In most cases, HPV infection causes no symptoms and goes away unnoticed. More detailed studies of HPV infection are only available for women. Young women are particularly affected. It was shown that the infection rate for women younger than 30 years is around 25% and for women older than 30 years it is only 8%.
The immune system is able to successfully fight and eliminate the infection with viruses from the “low-risk” group in an average of five months and with viruses in the “high-risk” group in eight months. In a two-year period, 90% of all women have overcome the infection.
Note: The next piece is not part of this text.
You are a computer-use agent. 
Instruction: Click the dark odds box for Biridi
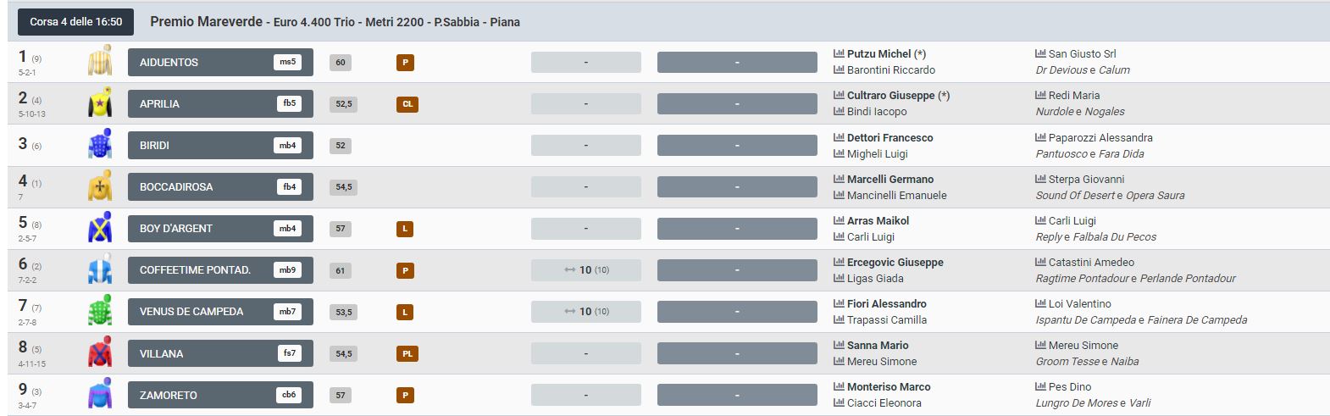click(x=737, y=145)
However, this “virus cleansing” can also fail to materialize and the virus infection can remain inactive, in individual cases even for many years. At different intervals, the infection can eventually cause pathological changes such as genital warts.
Due to this sometimes very long so-called “latency period” between infection and the development of changes, it is often very difficult in individual cases to identify the sexual partner who actually transmitted the infection and is also not important from a medical point of view. If a woman has a positive HPV test result, 70% of her male sexual partners are also infected with HPV.
Consequences of HPV infection
The HPV virus can penetrate through small injuries in the skin or mucous membrane and infect the so-called “basal cell layer”. By dividing, cells in this deep-lying layer produce those cells that slowly move towards the skin’s surface and are finally shed on the skin’s surface. There are neither blood nor lymphatic vessels in this most superficial layer of the skin and mucous membrane. Here it is much more difficult for the human immune system to produce an immune response against a pathogen than against pathogens inside the body.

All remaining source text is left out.